On Monday, 4 August 2014 at 00:59:10 UTC, Andrei Alexandrescu wrote:
I find it to the point, clear, and funny. Expanded it would go like "I see more similarities than differences, and a definite convergence dictated by market pressure."
I find this to be a non-sequitur. Firstly, making a joke to avoid answering a direct question is hardly what I'd call "to the point", regardless of how funny it may be. Secondly, even if I interpreted it as you did, it still misses the point. The discussion was about strict logical semantic equivalence of two concepts, assert and assume. How can "I see more similarities than differences, and a definite convergence dictated by market pressure" be a response to a black and white question about semantic equivalence?
I find it highly inappropriate to qualify that response as intellectually dishonest even after discounting for a variety of factors, and an apology would be in order.
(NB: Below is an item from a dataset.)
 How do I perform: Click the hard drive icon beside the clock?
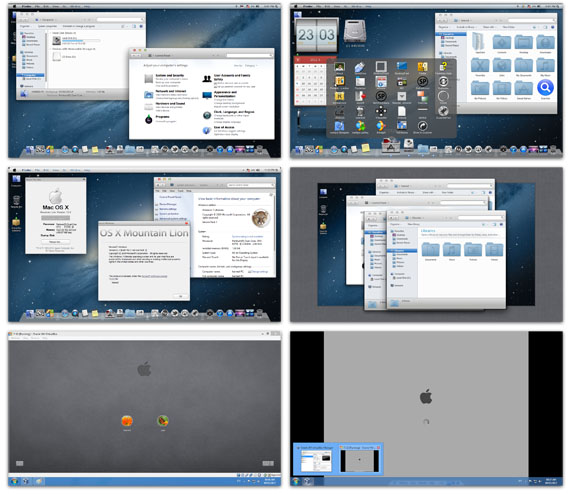tap(354, 32)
Sure, that post alone isn't sufficient, but Walter argued much of the discussion in an unfair manner: dismissive one liners, fallacious arguments, strawman, even straight up begging the question. We are talking about several dozens of posts here. There was more than enough time spent to converge on agreement, if both sides intended to do so. Anyways I know this is all completely pointless to say, no one is going to believe it for one second because it just sounds like poor sportsmanship. For anyone who actually cares, you just need to read the threads and judge for yourself. From where I stand though, no apology is required.